- [Instructions to follow]: Only one stretch of the data below should be repeated: the lines from the line containing "Task: Select the front view car thumbnail" through the line containing "Task: Open the Display", inclusive, exactly as they are.

- [Dataset excerpts]:
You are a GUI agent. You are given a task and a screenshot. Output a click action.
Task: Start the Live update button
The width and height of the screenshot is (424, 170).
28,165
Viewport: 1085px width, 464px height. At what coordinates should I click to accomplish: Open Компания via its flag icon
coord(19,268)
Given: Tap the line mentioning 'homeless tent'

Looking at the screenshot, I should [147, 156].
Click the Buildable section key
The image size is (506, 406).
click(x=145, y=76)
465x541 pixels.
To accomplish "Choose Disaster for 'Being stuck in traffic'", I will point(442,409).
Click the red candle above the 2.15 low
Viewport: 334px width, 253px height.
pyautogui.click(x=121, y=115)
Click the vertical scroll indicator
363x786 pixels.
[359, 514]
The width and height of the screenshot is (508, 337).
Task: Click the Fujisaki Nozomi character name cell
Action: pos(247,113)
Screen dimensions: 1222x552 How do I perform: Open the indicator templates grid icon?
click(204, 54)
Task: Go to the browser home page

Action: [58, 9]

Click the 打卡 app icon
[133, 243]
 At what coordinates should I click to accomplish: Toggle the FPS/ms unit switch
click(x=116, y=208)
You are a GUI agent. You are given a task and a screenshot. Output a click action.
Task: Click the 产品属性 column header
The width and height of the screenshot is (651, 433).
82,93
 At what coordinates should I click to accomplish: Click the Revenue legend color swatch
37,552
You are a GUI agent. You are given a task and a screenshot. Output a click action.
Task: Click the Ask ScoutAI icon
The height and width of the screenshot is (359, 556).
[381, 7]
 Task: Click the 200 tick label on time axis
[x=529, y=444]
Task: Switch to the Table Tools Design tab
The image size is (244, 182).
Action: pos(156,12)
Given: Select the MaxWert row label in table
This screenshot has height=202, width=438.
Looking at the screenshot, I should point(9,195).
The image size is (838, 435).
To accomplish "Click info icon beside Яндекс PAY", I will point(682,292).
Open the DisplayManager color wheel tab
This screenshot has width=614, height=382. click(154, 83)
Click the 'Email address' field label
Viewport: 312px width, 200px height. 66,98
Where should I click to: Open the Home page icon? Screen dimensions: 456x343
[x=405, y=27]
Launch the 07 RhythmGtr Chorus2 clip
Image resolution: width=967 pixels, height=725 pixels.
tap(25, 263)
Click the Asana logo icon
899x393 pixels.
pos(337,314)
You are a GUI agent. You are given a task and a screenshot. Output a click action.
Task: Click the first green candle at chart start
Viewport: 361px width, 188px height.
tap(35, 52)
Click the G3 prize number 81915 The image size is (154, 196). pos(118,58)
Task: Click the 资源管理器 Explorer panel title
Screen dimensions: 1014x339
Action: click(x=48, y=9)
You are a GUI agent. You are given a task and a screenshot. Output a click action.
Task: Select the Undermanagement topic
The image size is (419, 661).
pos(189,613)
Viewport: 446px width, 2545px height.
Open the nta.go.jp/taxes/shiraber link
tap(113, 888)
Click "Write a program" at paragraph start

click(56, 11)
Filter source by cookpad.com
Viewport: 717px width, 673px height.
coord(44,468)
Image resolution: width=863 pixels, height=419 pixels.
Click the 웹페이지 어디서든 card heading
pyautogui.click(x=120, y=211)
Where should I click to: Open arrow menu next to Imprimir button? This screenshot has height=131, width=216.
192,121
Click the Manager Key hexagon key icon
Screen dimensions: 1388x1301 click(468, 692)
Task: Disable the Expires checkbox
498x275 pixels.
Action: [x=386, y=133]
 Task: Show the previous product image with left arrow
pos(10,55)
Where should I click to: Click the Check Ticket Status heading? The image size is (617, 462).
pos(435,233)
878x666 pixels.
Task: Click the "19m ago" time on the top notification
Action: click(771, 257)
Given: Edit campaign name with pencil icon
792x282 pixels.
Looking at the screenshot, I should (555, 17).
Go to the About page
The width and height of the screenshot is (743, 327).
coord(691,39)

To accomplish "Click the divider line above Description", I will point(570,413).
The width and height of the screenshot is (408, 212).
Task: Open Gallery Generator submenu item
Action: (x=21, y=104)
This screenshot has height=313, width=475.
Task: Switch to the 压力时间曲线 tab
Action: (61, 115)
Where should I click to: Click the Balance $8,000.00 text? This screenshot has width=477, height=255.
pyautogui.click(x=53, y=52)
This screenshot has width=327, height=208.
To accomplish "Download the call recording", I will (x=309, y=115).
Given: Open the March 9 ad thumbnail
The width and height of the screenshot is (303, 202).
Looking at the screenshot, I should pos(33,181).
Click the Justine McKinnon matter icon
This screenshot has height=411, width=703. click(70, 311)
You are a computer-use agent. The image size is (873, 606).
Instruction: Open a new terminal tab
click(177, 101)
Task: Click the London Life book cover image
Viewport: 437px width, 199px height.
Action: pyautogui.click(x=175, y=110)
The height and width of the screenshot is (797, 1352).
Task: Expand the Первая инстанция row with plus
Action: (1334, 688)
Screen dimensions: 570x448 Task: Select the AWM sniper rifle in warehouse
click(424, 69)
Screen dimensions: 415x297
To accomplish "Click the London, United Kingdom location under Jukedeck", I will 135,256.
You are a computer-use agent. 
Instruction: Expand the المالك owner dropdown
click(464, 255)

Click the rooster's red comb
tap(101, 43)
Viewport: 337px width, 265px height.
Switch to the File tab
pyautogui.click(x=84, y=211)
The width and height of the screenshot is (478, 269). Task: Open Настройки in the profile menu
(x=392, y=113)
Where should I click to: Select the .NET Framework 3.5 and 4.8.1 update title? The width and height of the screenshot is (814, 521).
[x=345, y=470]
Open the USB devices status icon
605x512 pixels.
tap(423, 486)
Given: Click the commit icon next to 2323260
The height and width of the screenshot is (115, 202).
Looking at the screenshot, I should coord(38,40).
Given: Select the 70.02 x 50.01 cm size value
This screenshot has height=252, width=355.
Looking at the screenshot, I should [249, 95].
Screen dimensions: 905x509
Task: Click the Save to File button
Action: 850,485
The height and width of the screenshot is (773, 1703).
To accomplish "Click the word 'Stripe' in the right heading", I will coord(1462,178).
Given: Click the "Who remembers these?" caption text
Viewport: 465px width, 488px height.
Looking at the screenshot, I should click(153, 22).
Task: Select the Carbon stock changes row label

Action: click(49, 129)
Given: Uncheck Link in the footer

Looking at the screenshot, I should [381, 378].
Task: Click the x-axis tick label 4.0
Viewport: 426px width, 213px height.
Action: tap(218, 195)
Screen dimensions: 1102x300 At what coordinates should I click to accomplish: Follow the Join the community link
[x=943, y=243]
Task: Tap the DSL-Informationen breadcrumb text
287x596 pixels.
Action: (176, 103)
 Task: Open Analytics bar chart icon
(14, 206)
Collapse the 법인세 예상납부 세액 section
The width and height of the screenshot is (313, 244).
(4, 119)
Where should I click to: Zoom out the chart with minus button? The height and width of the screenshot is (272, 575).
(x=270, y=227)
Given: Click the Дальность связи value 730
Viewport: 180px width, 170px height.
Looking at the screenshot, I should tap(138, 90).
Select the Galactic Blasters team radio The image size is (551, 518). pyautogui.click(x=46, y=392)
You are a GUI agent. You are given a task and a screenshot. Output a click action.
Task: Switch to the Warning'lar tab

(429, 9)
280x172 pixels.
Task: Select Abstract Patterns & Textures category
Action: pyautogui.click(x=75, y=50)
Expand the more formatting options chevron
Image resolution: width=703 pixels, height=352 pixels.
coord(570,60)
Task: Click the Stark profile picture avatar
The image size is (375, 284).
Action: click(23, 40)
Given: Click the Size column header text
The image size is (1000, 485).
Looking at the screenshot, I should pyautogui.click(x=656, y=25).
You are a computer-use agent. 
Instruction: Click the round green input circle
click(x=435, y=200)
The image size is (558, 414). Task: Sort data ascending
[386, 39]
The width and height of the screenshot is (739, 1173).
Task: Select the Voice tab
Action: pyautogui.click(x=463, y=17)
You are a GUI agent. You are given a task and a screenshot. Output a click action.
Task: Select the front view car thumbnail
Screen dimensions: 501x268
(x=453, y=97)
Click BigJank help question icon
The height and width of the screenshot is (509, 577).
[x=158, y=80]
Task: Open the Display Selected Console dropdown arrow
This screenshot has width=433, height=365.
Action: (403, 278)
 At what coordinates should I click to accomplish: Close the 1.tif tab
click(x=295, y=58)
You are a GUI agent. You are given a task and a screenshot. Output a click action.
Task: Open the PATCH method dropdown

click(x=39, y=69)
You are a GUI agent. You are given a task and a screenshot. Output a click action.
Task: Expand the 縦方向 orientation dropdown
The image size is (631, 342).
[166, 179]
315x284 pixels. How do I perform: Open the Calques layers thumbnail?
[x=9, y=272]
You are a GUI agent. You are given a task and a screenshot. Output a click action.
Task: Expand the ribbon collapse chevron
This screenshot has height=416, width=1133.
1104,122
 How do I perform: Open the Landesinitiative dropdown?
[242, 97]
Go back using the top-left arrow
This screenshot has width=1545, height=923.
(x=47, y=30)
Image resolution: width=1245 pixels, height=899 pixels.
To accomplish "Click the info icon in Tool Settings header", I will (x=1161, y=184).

- [Result of this task]:
Task: Select the front view car thumbnail
Screen dimensions: 501x268
(x=453, y=97)
Click BigJank help question icon
The height and width of the screenshot is (509, 577).
[x=158, y=80]
Task: Open the Display Selected Console dropdown arrow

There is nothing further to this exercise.